Brian Boru – High King of Ireland
Who was Brian Boru?
‘He was perhaps the greatest ‘realist’ Ireland has known’, wrote Mrs Stopford Green in History of the Irish Free State to 1014, published in 1925. ‘At all times keeping pace with a changing world. His sense of realities taught him how far he could go and when to draw hack. Warrior as he was by the hard training of his youth, where any peace was possible his one object was to avoid fighting. The true dignity of his character, and his single devotion to his country’s salvation, may be measured by the fact that in all the changing circumstances of his life we do not find a case in which personal humiliation or personal ambition was to him of any account…’
Yet it was some nine centuries after his death that the first attempt at a biography of the great man was attempted. As is the case with so many famous people in the early parts of our history, it is difficult to verify facts and to separate myth from truth. No exact date of his birth can be located, and there are slight variations with some of the important dates in his life.

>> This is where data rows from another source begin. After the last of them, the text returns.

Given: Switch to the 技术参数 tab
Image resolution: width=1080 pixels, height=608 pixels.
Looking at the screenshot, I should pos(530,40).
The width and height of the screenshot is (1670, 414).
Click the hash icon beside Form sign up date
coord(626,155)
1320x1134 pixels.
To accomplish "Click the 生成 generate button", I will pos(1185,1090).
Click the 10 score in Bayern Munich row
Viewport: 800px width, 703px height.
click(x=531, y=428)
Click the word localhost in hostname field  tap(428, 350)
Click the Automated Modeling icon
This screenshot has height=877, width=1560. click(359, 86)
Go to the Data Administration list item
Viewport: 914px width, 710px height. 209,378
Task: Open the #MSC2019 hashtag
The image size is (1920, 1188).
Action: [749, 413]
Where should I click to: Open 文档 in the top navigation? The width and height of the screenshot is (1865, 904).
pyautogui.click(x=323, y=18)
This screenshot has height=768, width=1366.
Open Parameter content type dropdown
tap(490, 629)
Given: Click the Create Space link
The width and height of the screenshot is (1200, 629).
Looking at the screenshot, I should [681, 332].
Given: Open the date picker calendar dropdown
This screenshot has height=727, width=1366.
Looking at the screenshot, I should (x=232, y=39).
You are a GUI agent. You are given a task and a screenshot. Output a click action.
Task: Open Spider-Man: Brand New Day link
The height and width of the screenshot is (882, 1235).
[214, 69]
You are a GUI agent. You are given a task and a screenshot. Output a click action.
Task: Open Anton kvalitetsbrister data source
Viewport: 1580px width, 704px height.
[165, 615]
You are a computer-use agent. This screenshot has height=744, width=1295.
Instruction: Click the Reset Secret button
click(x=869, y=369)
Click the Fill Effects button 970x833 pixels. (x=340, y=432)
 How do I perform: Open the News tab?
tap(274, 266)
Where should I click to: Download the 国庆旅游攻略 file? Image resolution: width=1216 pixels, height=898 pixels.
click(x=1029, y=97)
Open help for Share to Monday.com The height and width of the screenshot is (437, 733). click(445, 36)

‘The youngest son of the King of Thomond – a throne in all probability elevated by the most aristocratic family in the
island, the Ui Neill, to help maintain their own authority – he was certainly born to greatness. His leadership of a small band of guerrillas, holding out in the wilds of Clare against the Danes of Limerick, brought him into prominence with his own people, and the murder of his eldest surviving brother, Mathghamhain, gave him the thrones of Thomond and Munster. Having come thus far, he went on to displace the mighty Ui Neill on the high throne of Ireland, and in old age established a form of governance that was probably the nearest to a strong central monarchy the conglomeration of disunited Irish Kingdoms had ever experienced. He subdued the Scandinavian inhabitants of the island and, having done so, turned his skills in commerce to the benefits of native and Land Leaper alike.’